Is Organic Better?

There is an ongoing debate about the use of pesticides in organic agriculture. Many pro-pesticide commentators are quick to criticise organic products and point out that they can be as harmful to human health and the environment as non-organic products.

This document aims to clearly set out the position of PAN UK on this issue. We aim to clarify some of the misunderstandings that surround this contentious subject. There are a number of matters that need to be addressed and these are laid out below.

How many pesticides are used in organic agriculture?

Most people wrongly assume that no pesticides are used in organic farming. However, it is important to note that organic farming takes a completely different approach to the use of pesticides compared to conventional farming.

In the EU, according to the pesticide approvals database, there are currently 490 substances approved for use as pesticides, of these only 28 are approved for use in organic agriculture.
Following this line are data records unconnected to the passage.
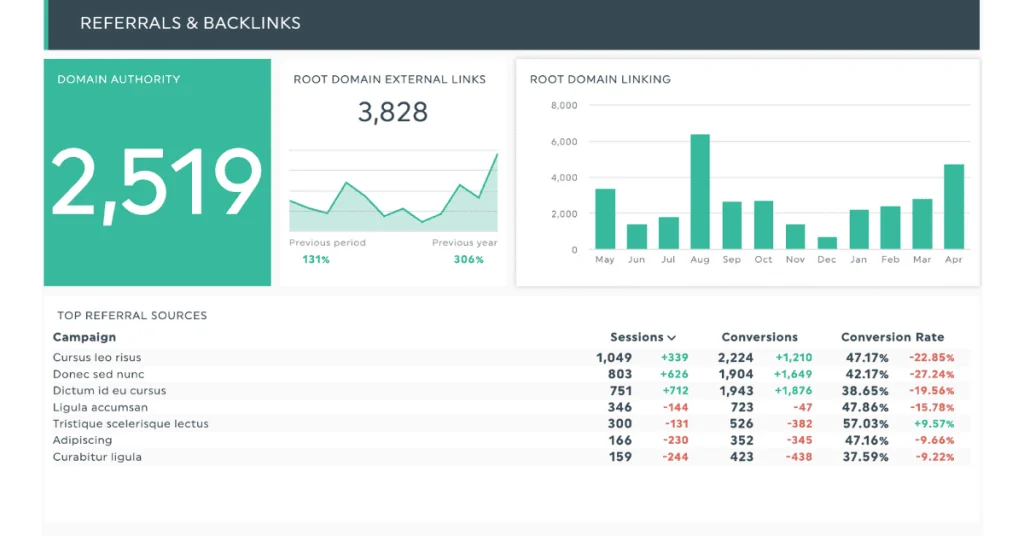Click the May bar in chart
The image size is (1024, 536).
[605, 219]
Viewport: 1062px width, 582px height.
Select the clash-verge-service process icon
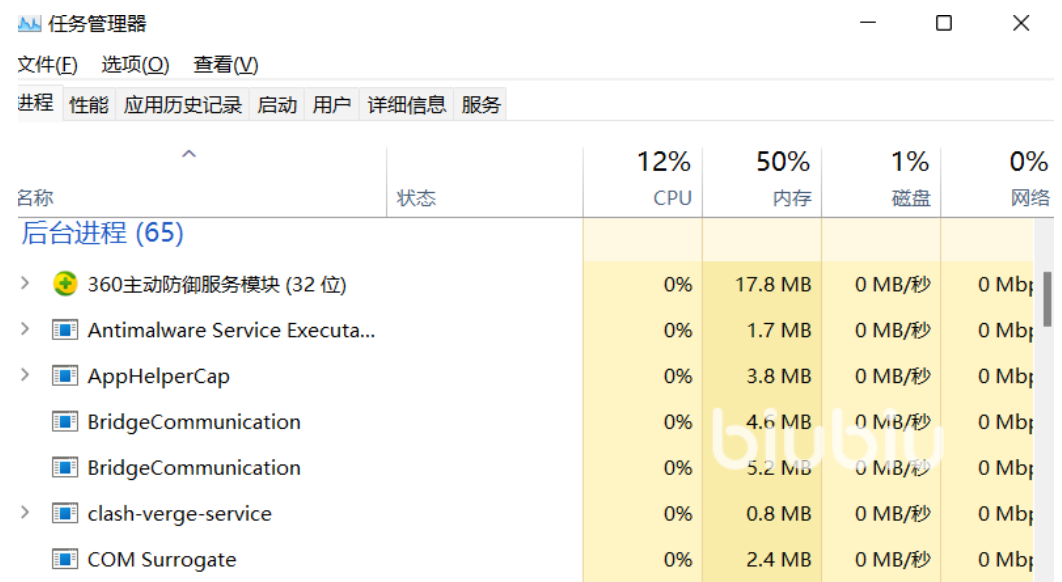pyautogui.click(x=65, y=514)
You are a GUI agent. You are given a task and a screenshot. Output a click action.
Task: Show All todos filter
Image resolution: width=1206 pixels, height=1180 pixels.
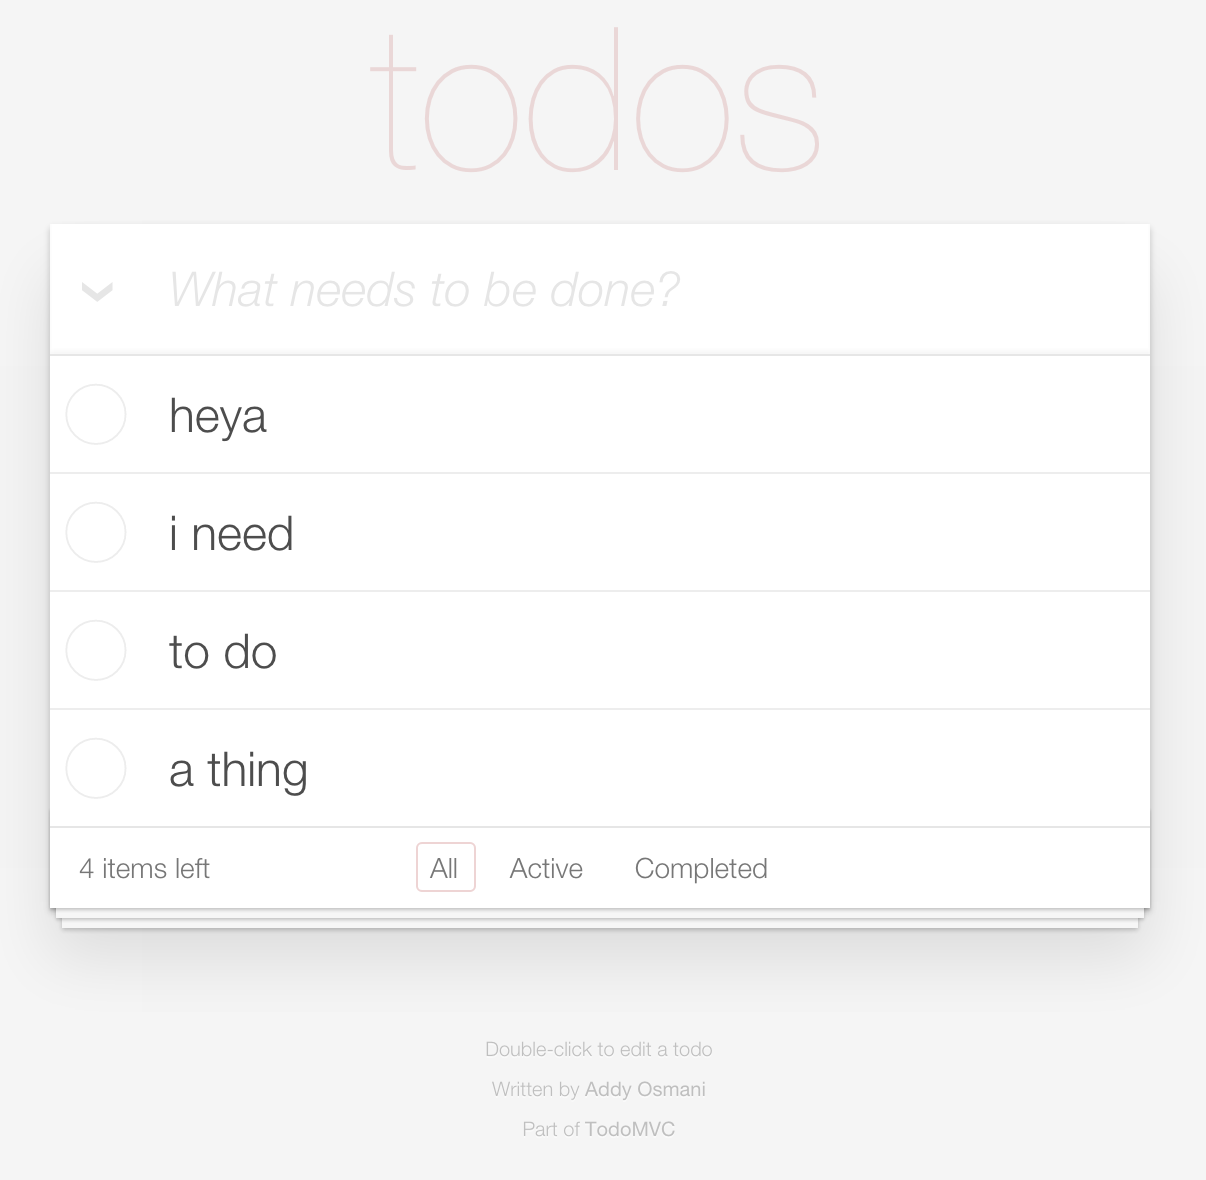(445, 868)
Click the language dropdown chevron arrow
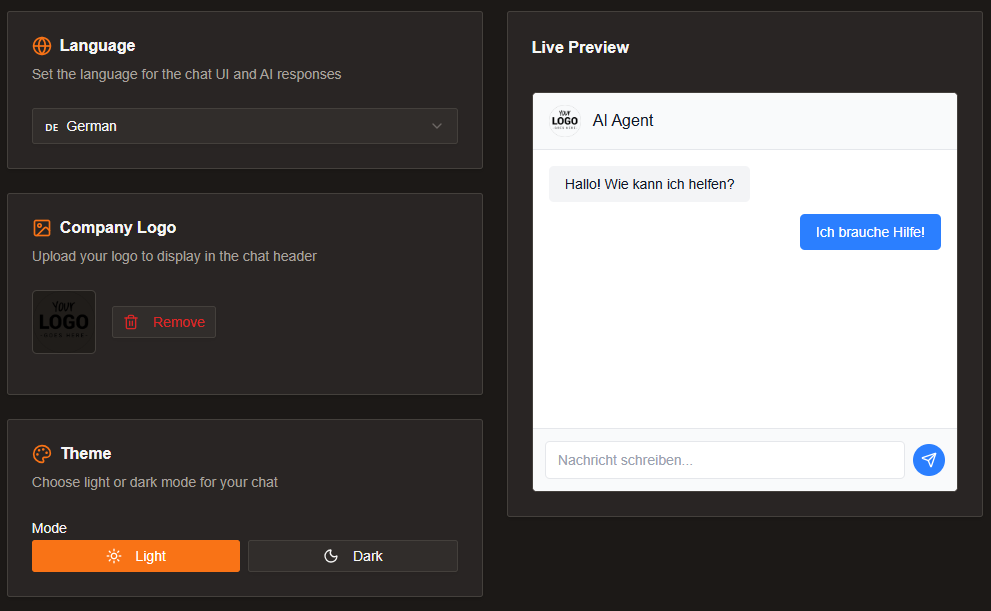 pyautogui.click(x=437, y=126)
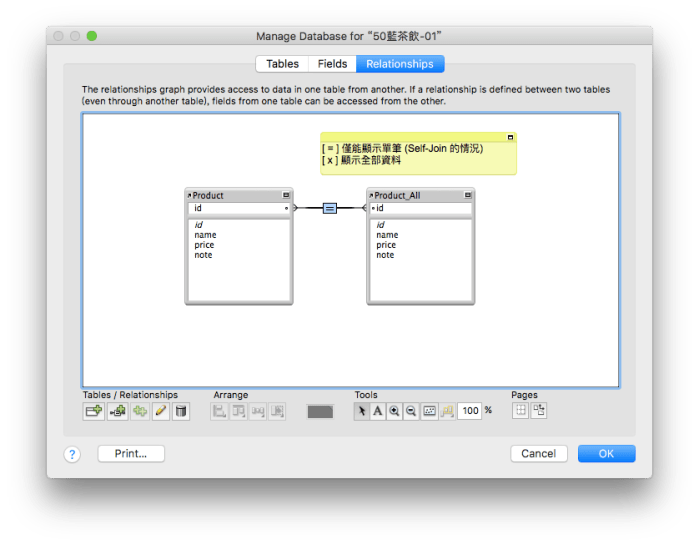This screenshot has width=699, height=545.
Task: Click the Add Table Occurrence icon
Action: coord(94,411)
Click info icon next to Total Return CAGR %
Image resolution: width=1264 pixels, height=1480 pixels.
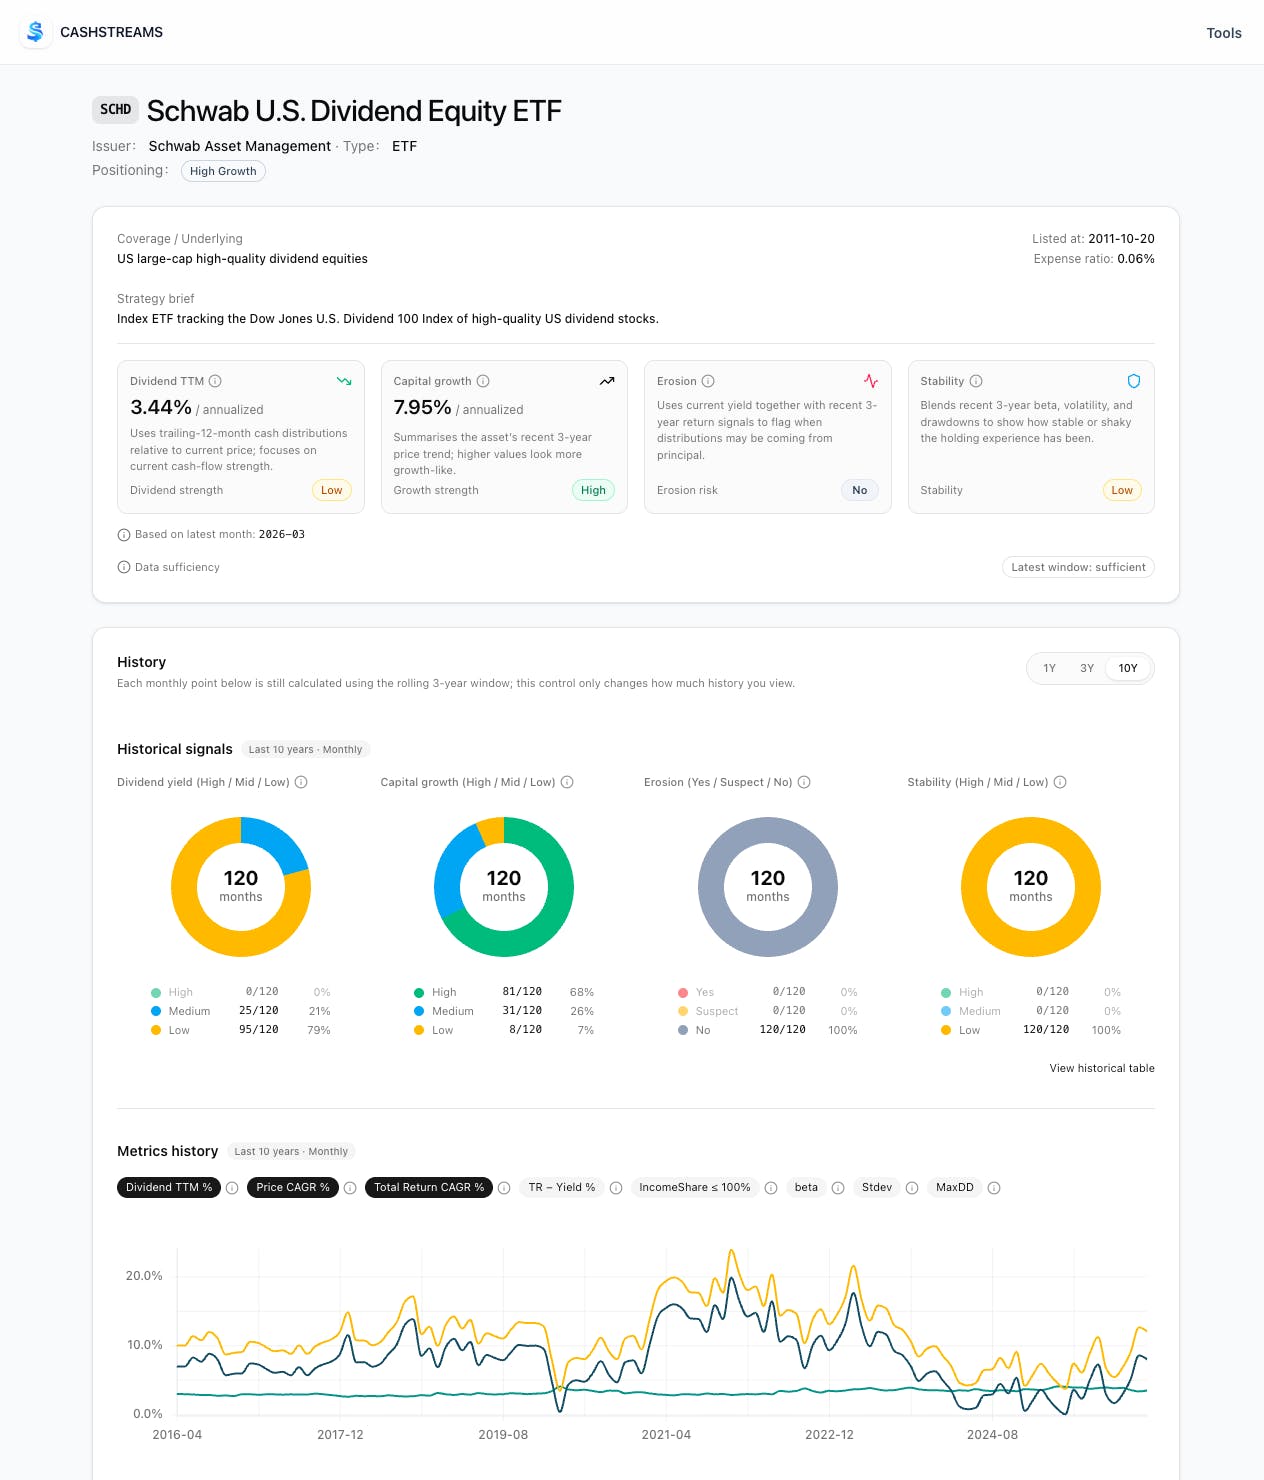tap(504, 1188)
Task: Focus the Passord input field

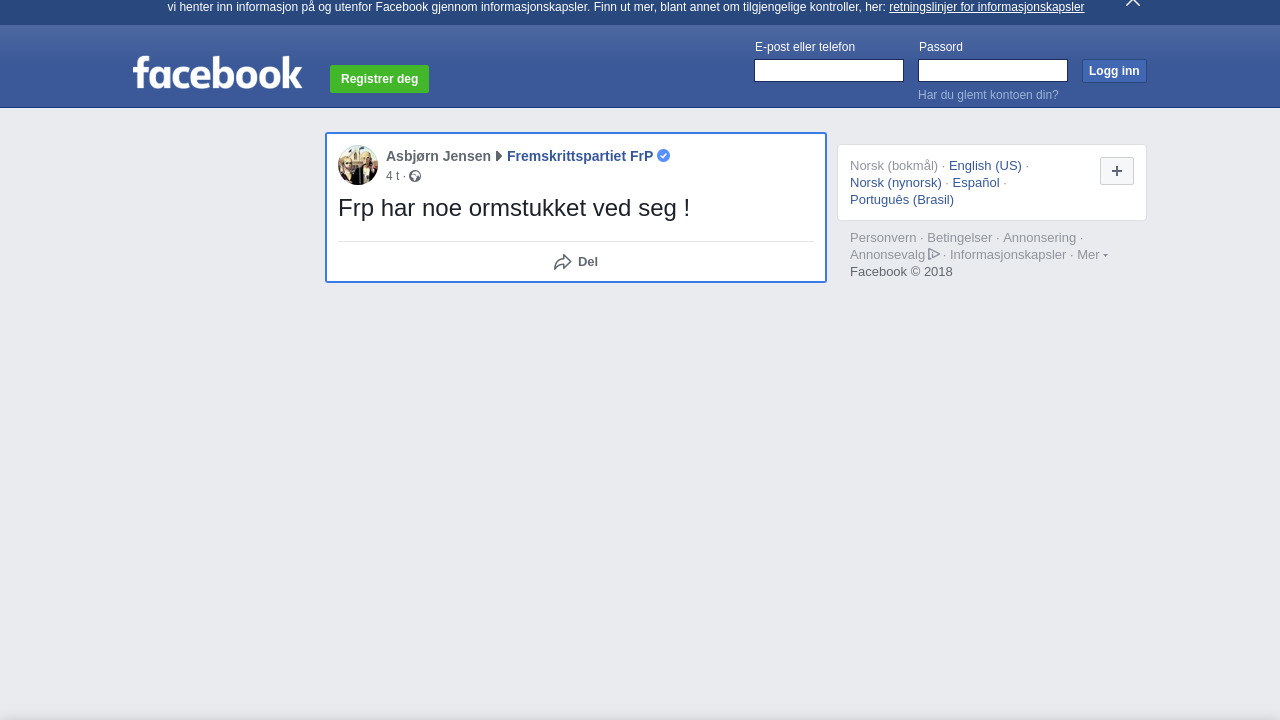Action: [993, 70]
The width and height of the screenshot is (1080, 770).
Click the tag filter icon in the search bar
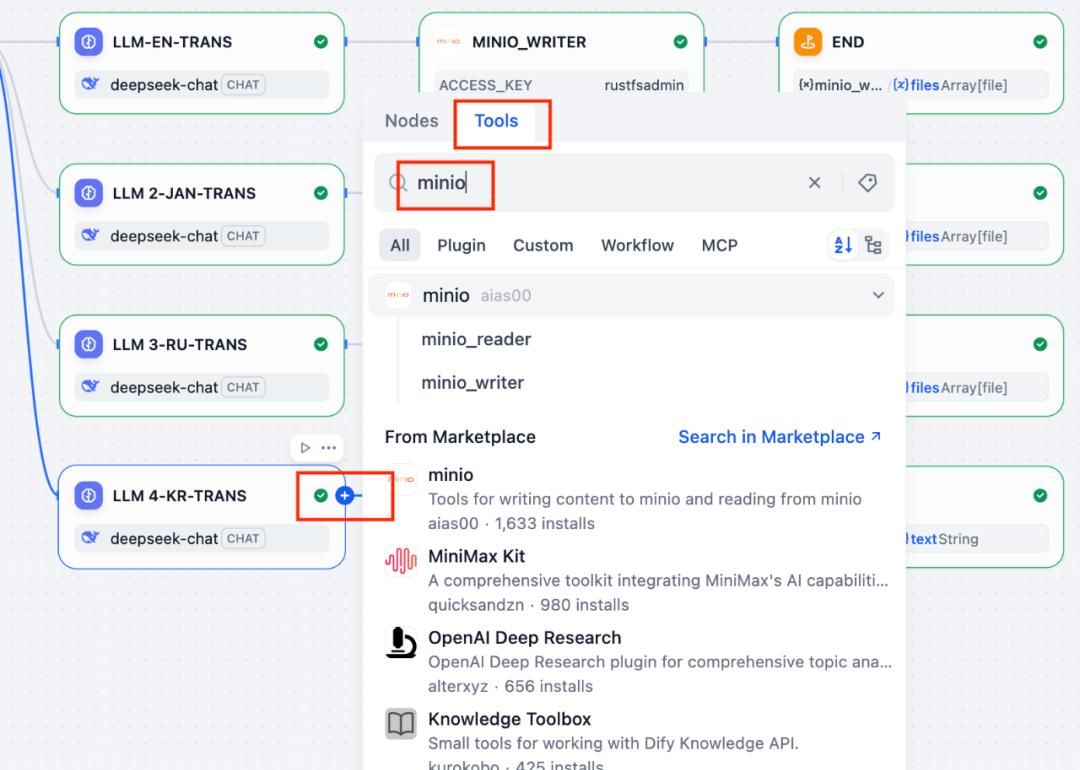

Table 1: Number of pesticides approved for use in organic agriculture

Number of pesticides approved in organic farming - table

Active substances approved in the EU and important toxicological properties according to risk assessments by EFSA. Data compiled from the EU pesticides database [112] and from Commission Regulation 889/2008 (consolidated version 2016-05-07) Annex II Sections 1-3 [113] (taken from European Parliament report – Human health implications of organic food and organic agriculture – December 2016).

Are pesticides in organic agriculture a matter of concern for human health or the environment?

For the most part no, they are not. Of the 28 approved pesticides used in organic agriculture, the majority are of low toxicological concern to consumers or the environment. This is as a result of their intrinsic nature or the method in which they are used.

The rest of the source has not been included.